» **Extrait fourni**:
___

Le concours de tir lancé 6 mois plus tôt eut effectivement lieu à Nuremberg au mois de juin suivant. La chronique en donne les résultats et les principaux participants. Les Augsbourgeois gagnèrent le premier prix, Öding (Otinger ?) en Bavière emporta un lot de 40 florins, de même qu’un cheval ; des prix revinrent également à Eichstätt, Bamberg, Geislingen (vers Ulm), Amberg, Ulm, Munich, Ratisbonne. Le conseil dépensa au total pour ce grand concours de tir 656 livres, 5 schilling et 3 heller.

Un précédent plus modeste par la mise en jeu est attesté en 1433, dans la Chronique du temps de Sigismond 1492 .

« Item cette année-là la ville de Nuremberg mit en jeu 7 lots qui valaient bien 250 florins : un bœuf, un cheval équipé d’un drap rouge, un gobelet en argent, une coupe en argent, une bonne armure et d’autres lots. Là vinrent beaucoup d’arbalétriers (Schützen) des villes et on commença à tirer le mardi après la saint Barthélémy (25 août) : le cheval fut gagné par ceux d’Augsbourg et ceux de Nuremberg gagnèrent les autres meilleurs lots ». ’

Dans un livre de cadeaux 1493 furent consignés les origines des participants. On vint pour ce concours d’Ulm, Rothenbourg et Eichstätt, d’Eschenbach, Amberg et Sulzbach, d’Hemau, Ratisbonne, Munich, Nördlingen, Kitzingen et Iphofen, Schweinfurt, Neustadt/Aisch, Freysing, Gräfenberg, Schwäbisch Hall, Cobourg, Bamberg, Augsbourg, Neumarkt. Ce « grand concours de tir avec les arbalétriers des hôtes (Gäste) et les nôtres, qui dura 5 jours, occasionna une dépense de 65 florins 16 schilling ½ et 49 livres 3 schilling et 4 heller, soit 122 livres 3 schilling 10 heller 1494 . Les meilleurs lots étaient alors un cheval pour 14 florins, une timbale de 9 florins, un bœuf de 6 florins, une armure de 4 florins… » Comme en 1458, un florin hongrois était destiné à la ville la plus lointaine (verrsten). A cela s’ajoutèrent des frais de « vin, pain, fruits et autres choses que l’on donna, et que l’on donna aussi en récompense aux secrétaires, fifres, tambours et autres employés qui étaient présents » 1495 .

Rothenbourg fut elle aussi le théâtre de concours de tirs semblables au début du XVIe siècle. Son conseil lança ainsi le 17 septembre 1502 des invitations à 18 localités de l’espace souabe et franconien, entre Main et Danube : Nuremberg, Nördlingen, Schwäbisch Gmünd, Schwäbisch Hall, Dinkelsbühl, Schweinfurt, Windsheim, Würzbourg, Ochsenfurt, Ansbach, Wertheim, Mergentheim, Neustadt/Aisch, Uffenheim, Kitzingen, Aw (Aub ?), Iphofen et Crailsheim.

___

» **Relevé**:
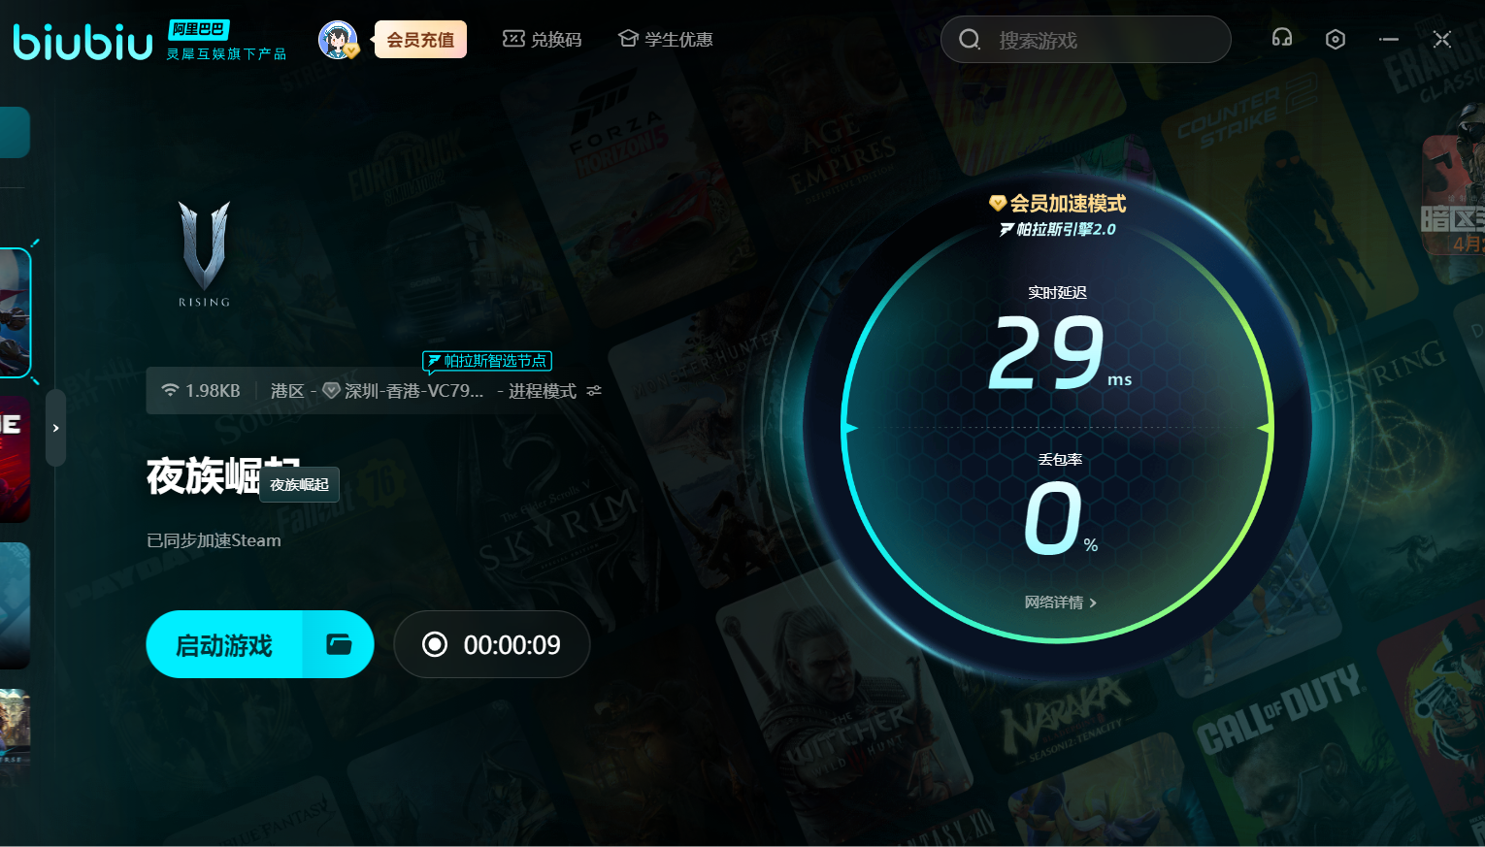Click the 会员加速模式 label

[x=1058, y=204]
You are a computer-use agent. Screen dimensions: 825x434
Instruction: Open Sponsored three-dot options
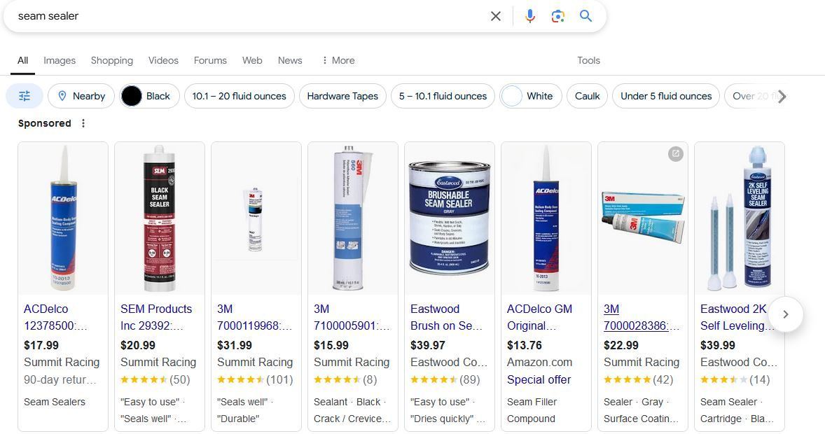point(83,123)
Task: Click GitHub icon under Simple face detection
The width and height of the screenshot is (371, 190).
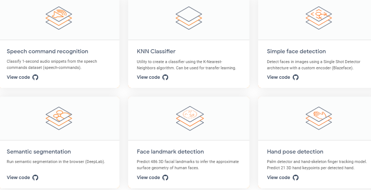Action: (296, 77)
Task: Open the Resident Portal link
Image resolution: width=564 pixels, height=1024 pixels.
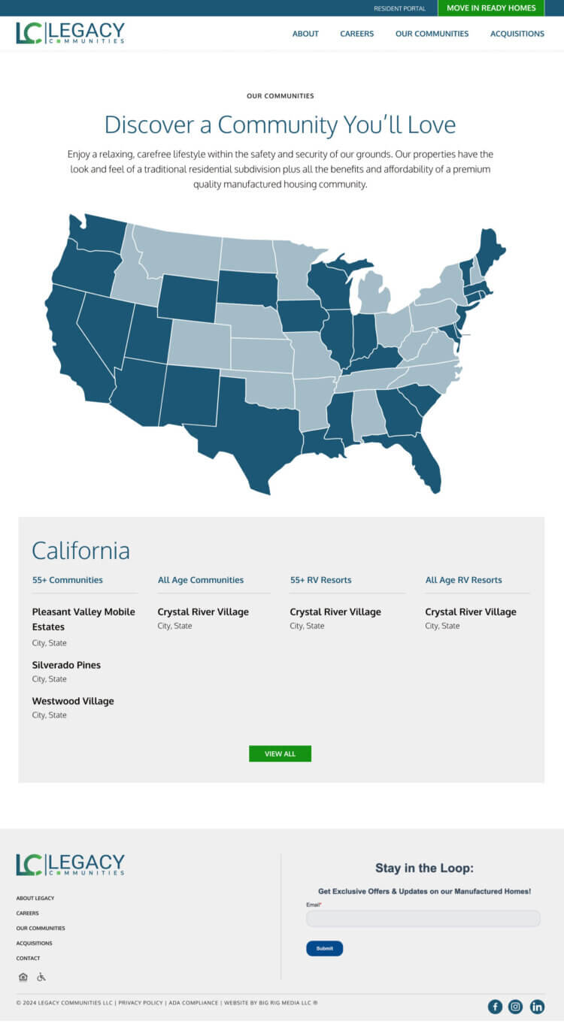Action: pos(399,9)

___

» **Travail demandé**:
1. D'après l'extrait sur les concours de tir, quelle somme totale le conseil dépensa-t-il pour le grand concours de tir tenu à Nuremberg au mois de juin ?
2. Dans l'extrait sur les concours de tir, réécrivez le passage allant de « Le concours de » jusqu'à « Sigismond 1492 . » en remplaçant « cheval » par « mulet ».

» **Réponses par tâche**:
1. 656 livres, 5 schilling et 3 heller.

2.
Le concours de tir lancé 6 mois plus tôt eut effectivement lieu à Nuremberg au mois de juin suivant. La chronique en donne les résultats et les principaux participants. Les Augsbourgeois gagnèrent le premier prix, Öding (Otinger ?) en Bavière emporta un lot de 40 florins, de même qu’un mulet ; des prix revinrent également à Eichstätt, Bamberg, Geislingen (vers Ulm), Amberg, Ulm, Munich, Ratisbonne. Le conseil dépensa au total pour ce grand concours de tir 656 livres, 5 schilling et 3 heller.

Un précédent plus modeste par la mise en jeu est attesté en 1433, dans la Chronique du temps de Sigismond 1492 .